EmoMind reads fMRI to generate personalized emotional captions
First AI system decodes continuous 34D emotion vectors from brain scans.
Researchers Bilal A. Mohammed, Lin Gu, and Ruogo Fang introduced EmoMind, the first system to decode emotionally rich captions directly from fMRI brain scans—moving beyond standard semantic decoding that discards affect. Current brain-to-text systems recover only factual content, while language models like GPT-4 generate emotional text only when given coarse categorical labels (e.g., “happy”), losing the rich, individual variability of human emotion.
EmoMind solves this with a two-stage pipeline: first, it retrieves a neutral scene description from brain-decoded visual features; second, it rewrites that description using a continuous 34-dimensional emotion vector decoded from the same fMRI recording. The system uses classifier-free guidance to balance content preservation and emotional expression. Across two independent emotion fMRI datasets, EmoMind significantly outperforms GPT-4 prompted with brain-decoded top-5 emotion labels—especially on metrics measuring subject-specific affective structure rather than population-level averages. This opens the door to truly personalized affective AI that respects individual brain organization.

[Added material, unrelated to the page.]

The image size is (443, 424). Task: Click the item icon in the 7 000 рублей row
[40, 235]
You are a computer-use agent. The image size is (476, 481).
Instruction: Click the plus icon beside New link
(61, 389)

- EmoMind is the first end-to-end pipeline to decode affective captions directly from fMRI signals.
- It uses a continuous 34-dimensional emotion vector instead of discrete categorical labels, preserving inter-subject variability.
- Outperforms label-prompted GPT-4 on three validation axes: subject-specificity, structural geometry, and causal control.
Why It Matters
EmoMind enables personalized emotional captioning from brain data, advancing affective computing and individual brain mapping.